◆ **Exercise aim**
Beneath this instruction is a listing; print exactly the lines in it starting at the line that contains "Saint-Gobain: la empresa" and going through the line that contains "[Compartilhar no WhatsApp] (87, 163)".

◆ **Stored data**
==============================

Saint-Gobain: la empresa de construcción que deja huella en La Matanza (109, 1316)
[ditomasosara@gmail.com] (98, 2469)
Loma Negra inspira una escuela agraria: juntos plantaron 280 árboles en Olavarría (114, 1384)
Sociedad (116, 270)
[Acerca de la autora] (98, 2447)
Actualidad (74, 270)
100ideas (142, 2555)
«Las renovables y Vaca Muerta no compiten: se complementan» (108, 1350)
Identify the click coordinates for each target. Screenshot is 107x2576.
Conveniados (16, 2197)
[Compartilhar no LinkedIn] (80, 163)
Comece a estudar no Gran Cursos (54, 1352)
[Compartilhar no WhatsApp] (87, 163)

==============================

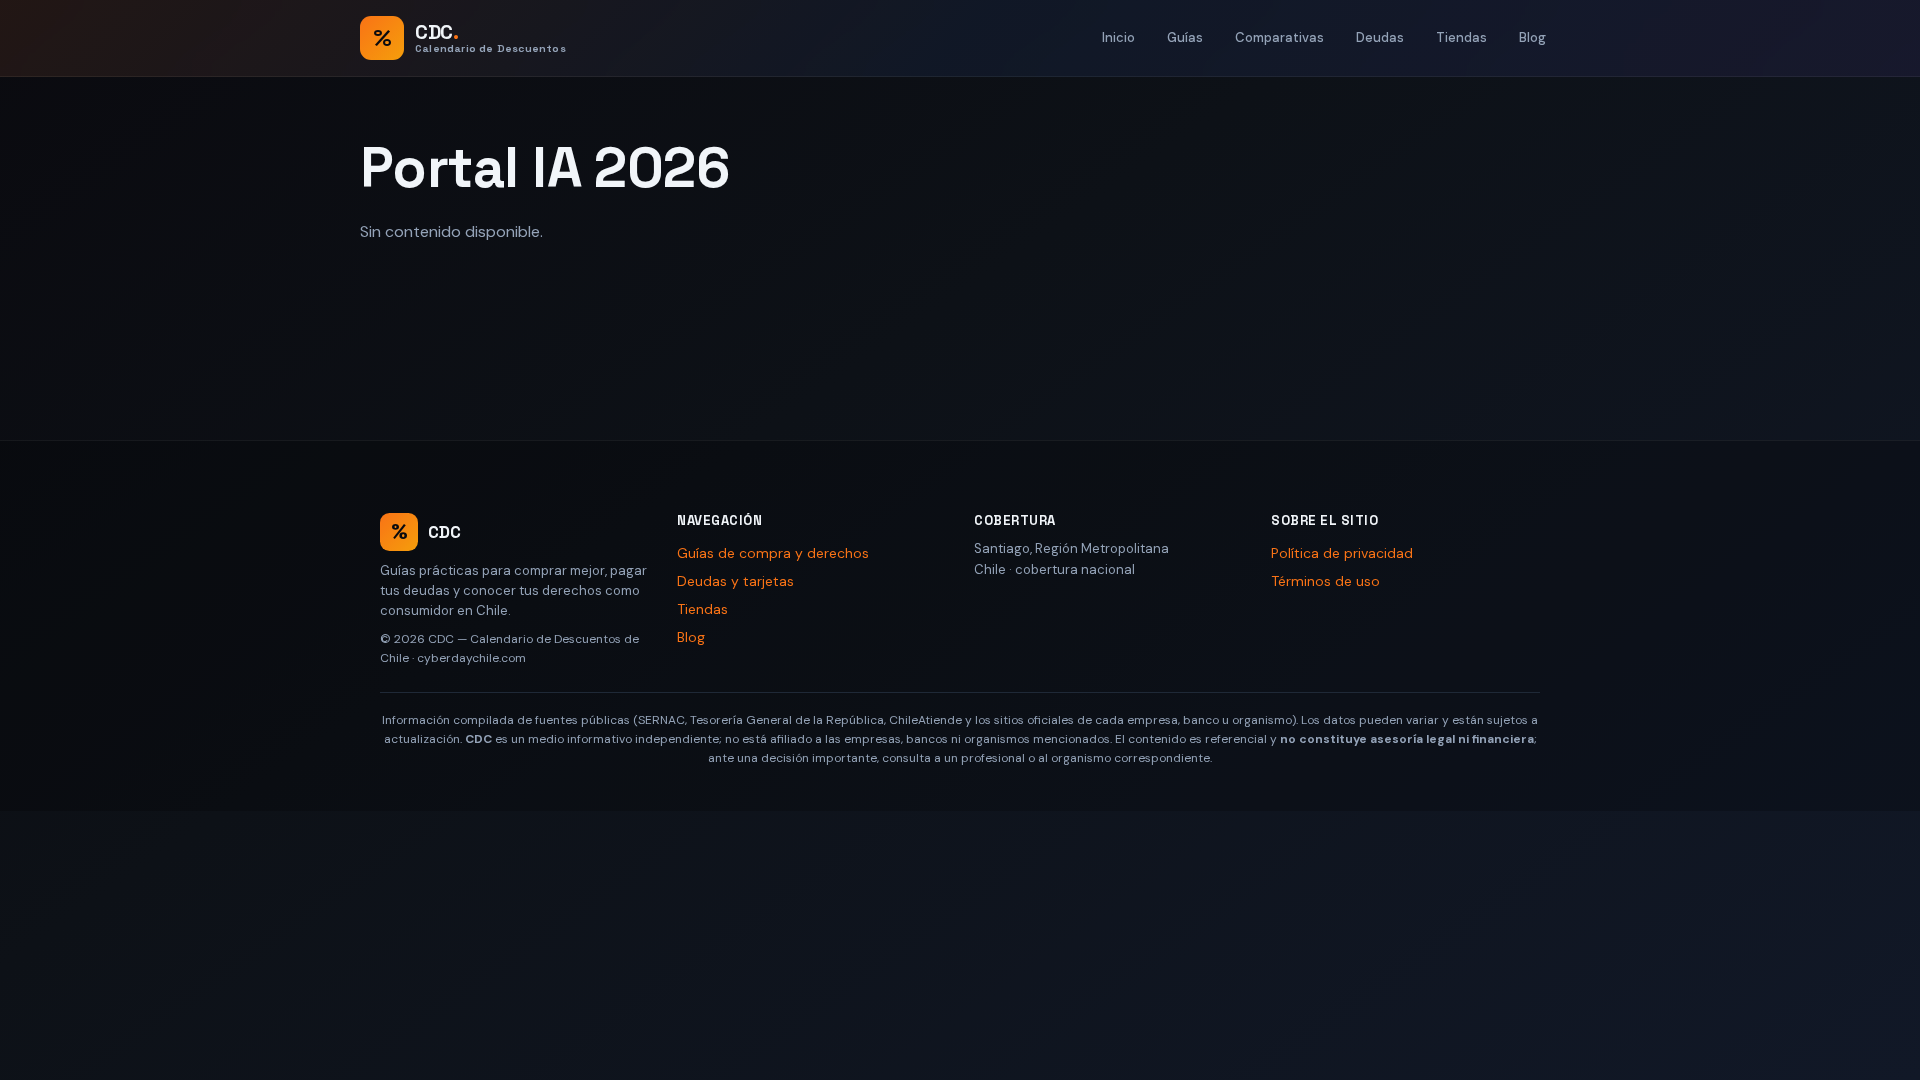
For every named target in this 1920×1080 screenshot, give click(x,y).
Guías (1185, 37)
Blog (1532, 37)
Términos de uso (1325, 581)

==============================

◆ **Answer box**
Saint-Gobain: la empresa de construcción que deja huella en La Matanza (109, 1316)
[ditomasosara@gmail.com] (98, 2469)
Loma Negra inspira una escuela agraria: juntos plantaron 280 árboles en Olavarría (114, 1384)
Sociedad (116, 270)
[Acerca de la autora] (98, 2447)
Actualidad (74, 270)
100ideas (142, 2555)
«Las renovables y Vaca Muerta no compiten: se complementan» (108, 1350)
Identify the click coordinates for each target. Screenshot is 107x2576.
Conveniados (16, 2197)
[Compartilhar no LinkedIn] (80, 163)
Comece a estudar no Gran Cursos (54, 1352)
[Compartilhar no WhatsApp] (87, 163)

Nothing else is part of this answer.